The adaptive immune system of jawed vertebrates pre-emptively enables specific responses to pathogens and cultivates memory of past encounters.  Key components of this system are the B- and T- lymphocytes and their “rearranging” heterodimeric receptors; the B-cell receptor (the soluble form being the canonical “antibody”) and the T-cell receptor.  Both are built from the same building block, the immunoglobulin (Ig) domain fold.  The phylogenetic pathway for the emergence of these receptors is unclear as they are absent in the genomes of modern jawless vertebrates (hagfish and lampreys), but are present in their jawed cousins, the sharks and rays. Hence, their emergence is believed to have occurred when these chordate lineages diverged, some 500 million years ago.

The modern heterodimeric Ig receptors are proposed to have evolved from primordial homodimeric receptors through processes of gene duplication and diversification.

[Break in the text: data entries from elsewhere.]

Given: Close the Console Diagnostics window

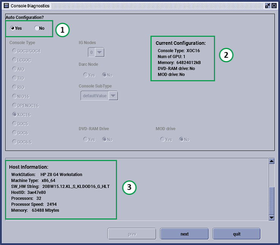Looking at the screenshot, I should tap(274, 6).
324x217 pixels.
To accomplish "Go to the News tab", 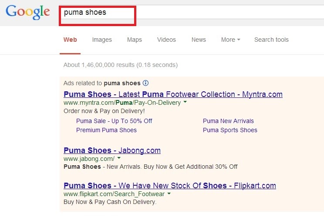I will pyautogui.click(x=199, y=40).
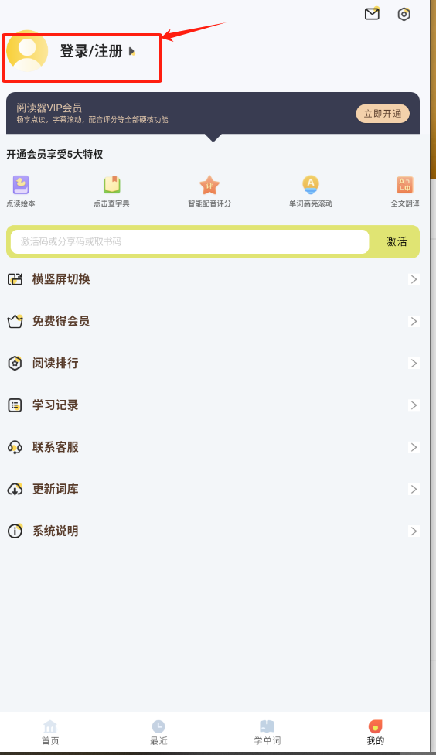The width and height of the screenshot is (436, 755).
Task: Switch to the 首页 bottom tab
Action: pos(50,733)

We have used laboratory evolution to reconstruct a homodimeric proto-receptor type molecule and investigate how such a symmetric receptor is capable of interacting with protein antigens.  Crystal structures of two such Ig receptor-antigen complexes reveal that both of the Ig halves contribute to an extensive interface capable of high affinity interactions with asymmetric targets.  Symmetry mismatch is accommodated either by the utilization of different side chain rotamers within otherwise identical complementarity determining regions (CDRs) (conformational plasticity), or by context-dependent differential use of CDRs (selective recruitment).  These data provide structural evidence for the evolutionary origins of modern Ig-based  antibodies and receptors and support the thesis that these molecules arose from simple Ig-domain precursors.